[Recorded information]
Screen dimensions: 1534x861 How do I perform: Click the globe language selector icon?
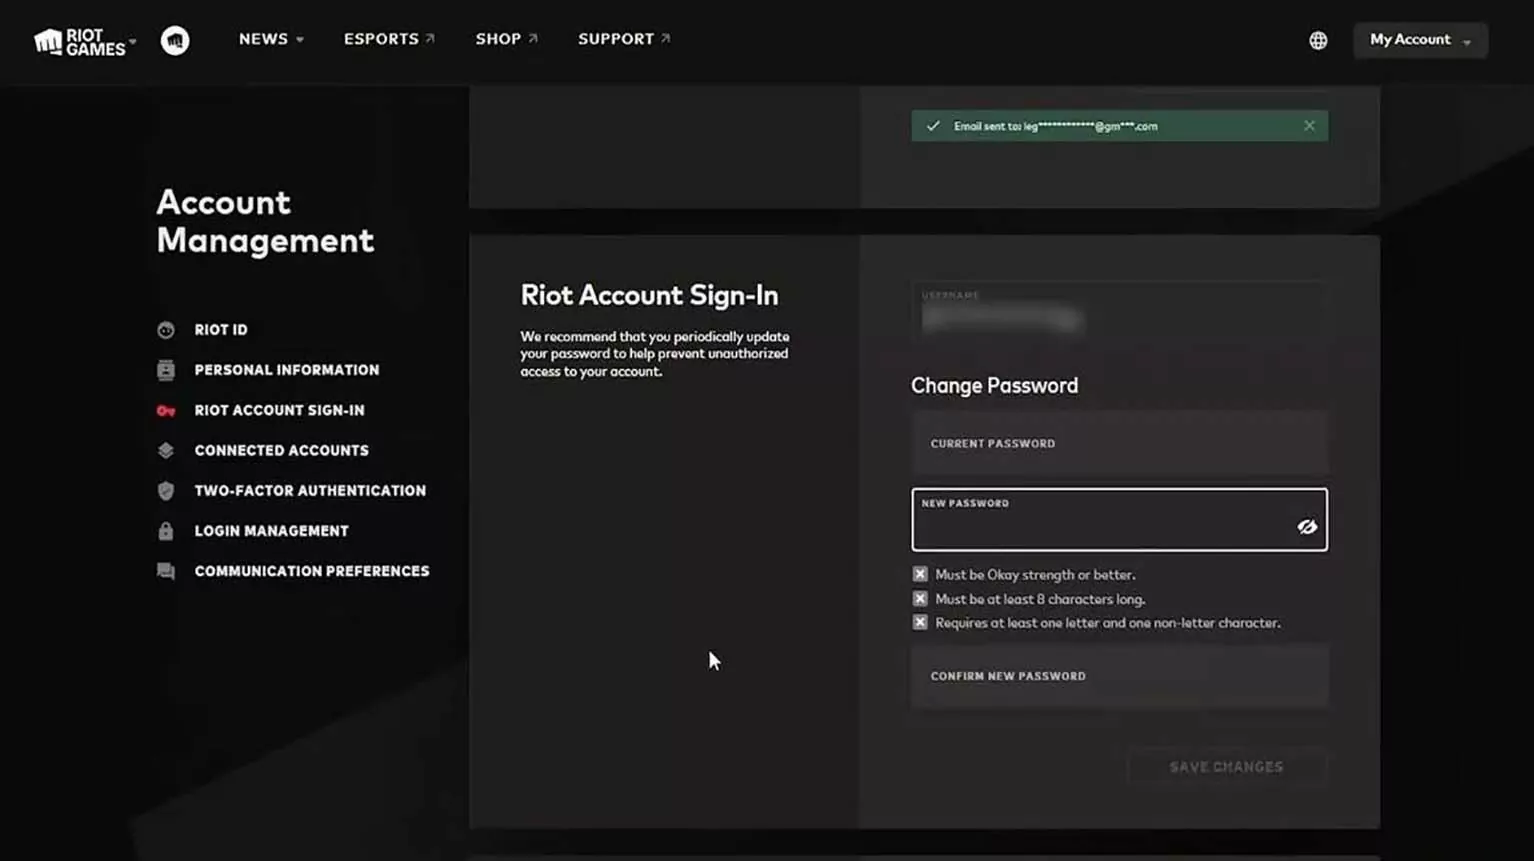[x=1317, y=40]
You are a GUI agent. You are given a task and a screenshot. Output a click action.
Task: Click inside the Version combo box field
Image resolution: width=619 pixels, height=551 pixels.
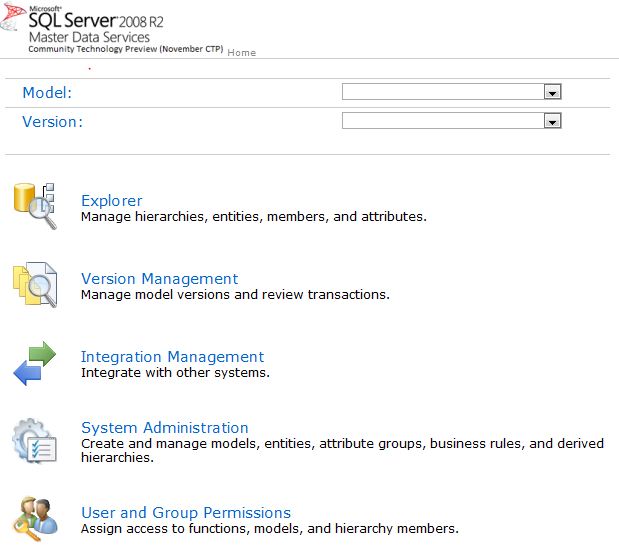point(442,121)
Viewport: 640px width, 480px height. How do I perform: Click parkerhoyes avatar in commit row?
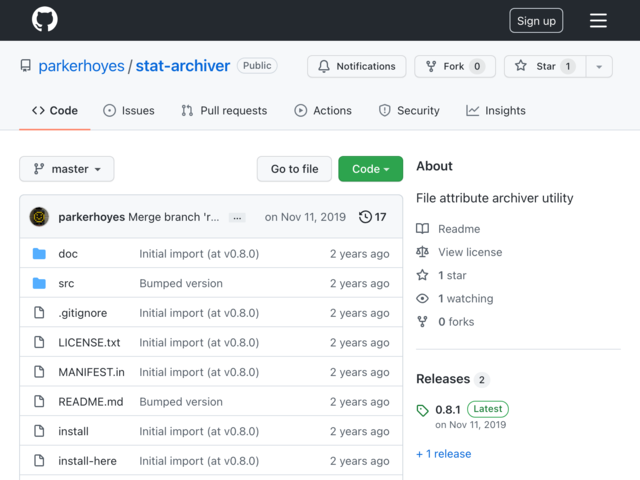pyautogui.click(x=39, y=217)
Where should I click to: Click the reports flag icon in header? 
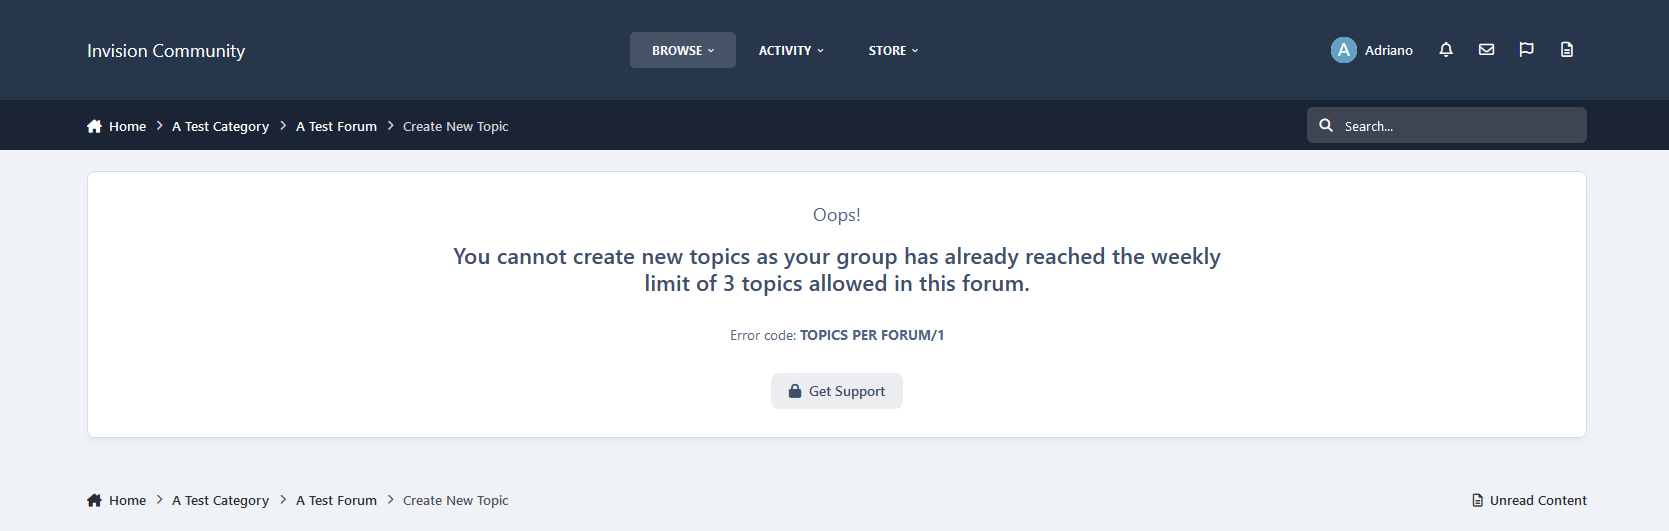pyautogui.click(x=1526, y=50)
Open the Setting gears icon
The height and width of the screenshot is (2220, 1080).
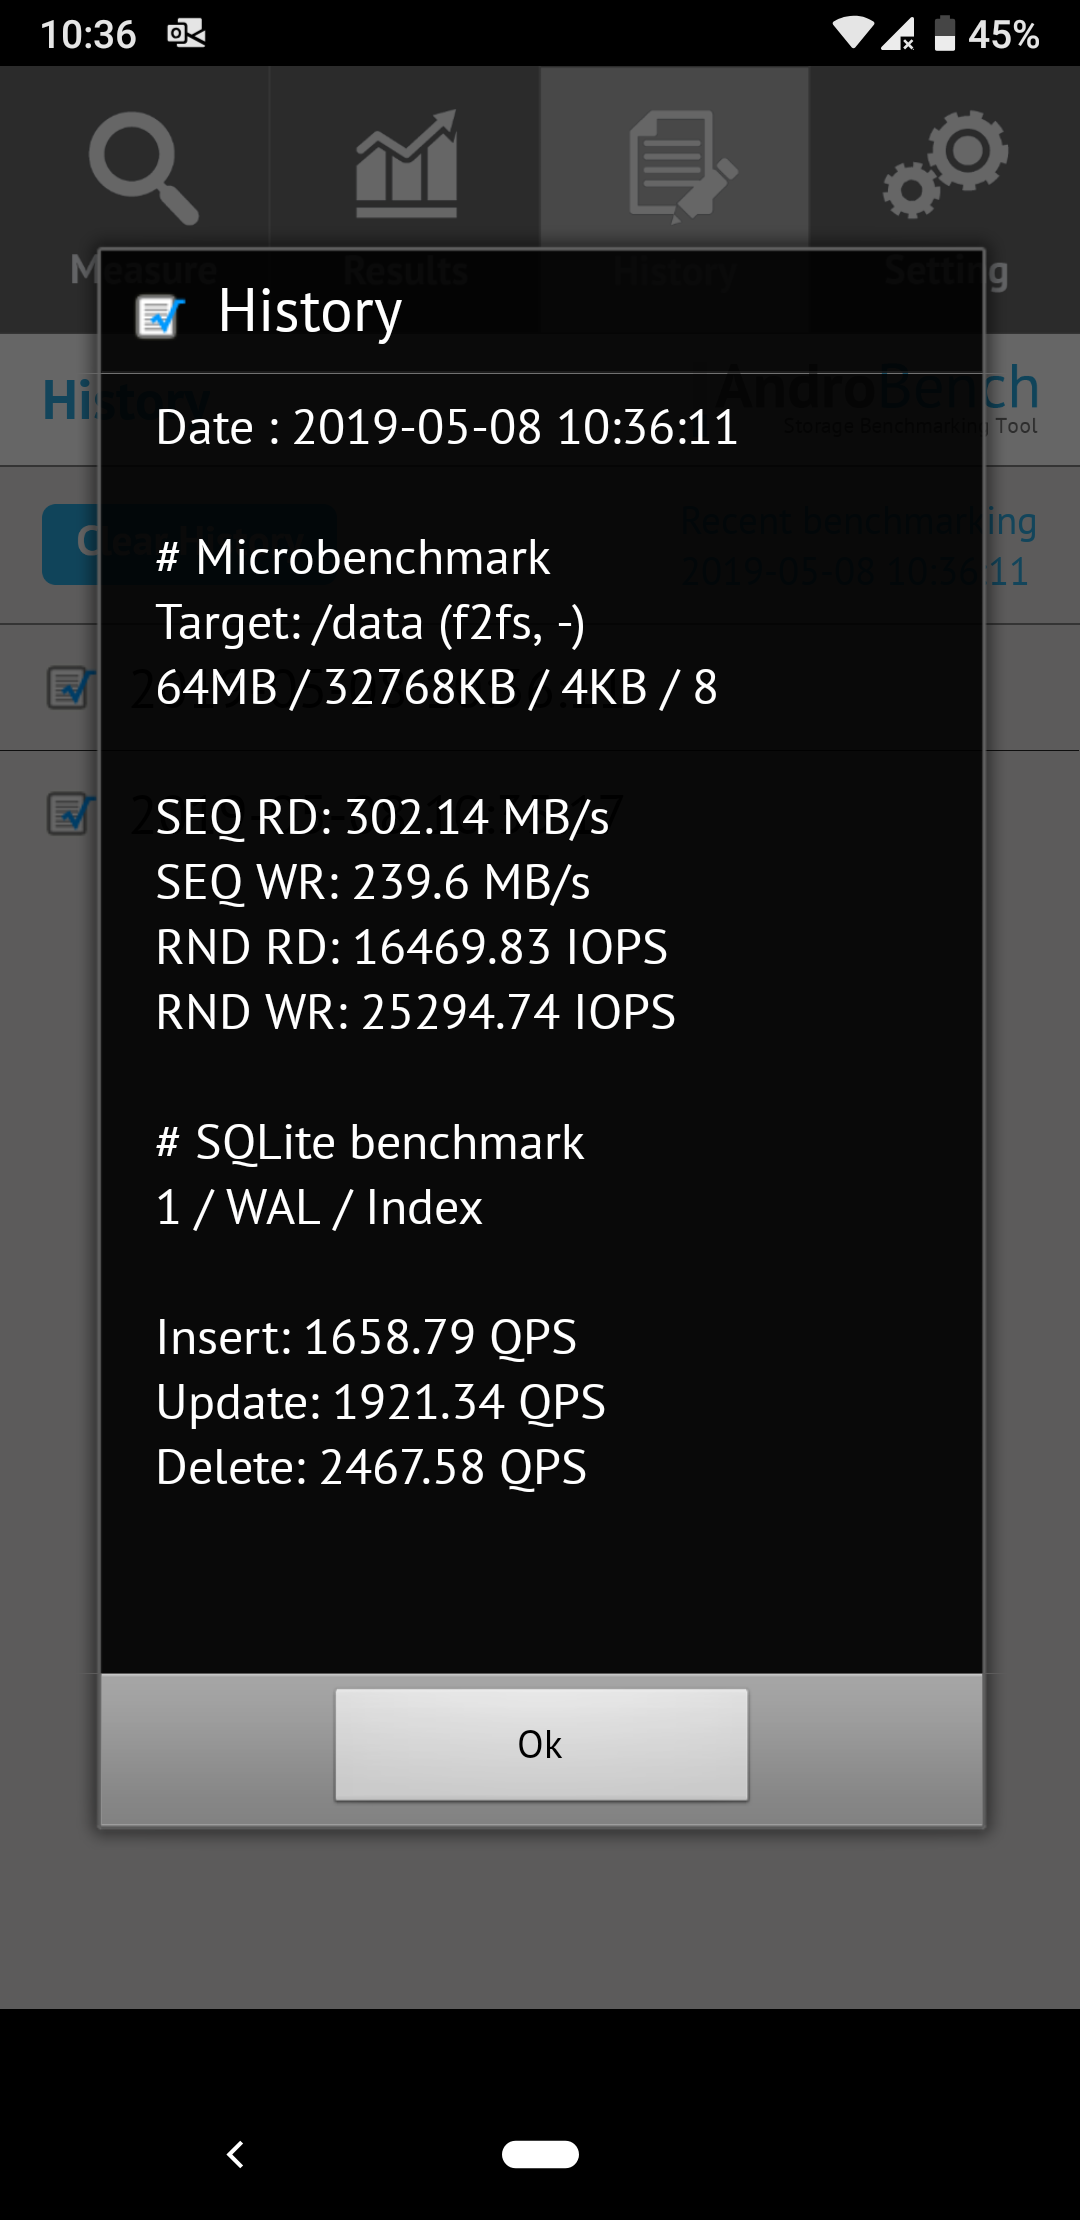[x=945, y=164]
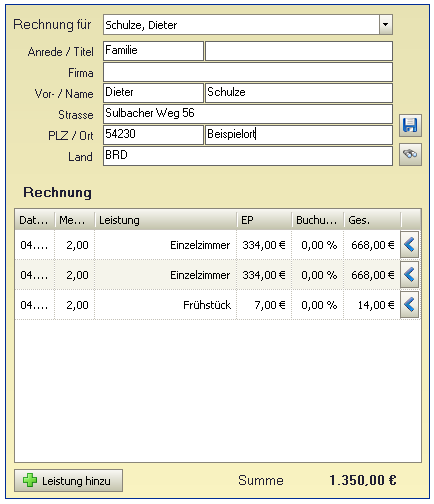Viewport: 434px width, 504px height.
Task: Click the binoculars search icon
Action: coord(410,154)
[/Recorded information]
Would you write out the data exactly, with no pictures in the copy?

● Output for this task:
Screen dimensions: 1534x861 How do I perform: Click the globe language selector icon?
[x=1317, y=40]
You are a GUI agent. You are given a task and a screenshot. Output a click action.
Task: Click inside the Version combo box field
Image resolution: width=619 pixels, height=551 pixels.
point(442,121)
Viewport: 640px width, 480px height. How do I perform: Click parkerhoyes avatar in commit row?
pyautogui.click(x=39, y=217)
Where should I click to: Click the reports flag icon in header? 
pyautogui.click(x=1526, y=50)
Open the Setting gears icon
The height and width of the screenshot is (2220, 1080).
[x=945, y=164]
Viewport: 434px width, 504px height.
Task: Click the binoculars search icon
Action: coord(410,154)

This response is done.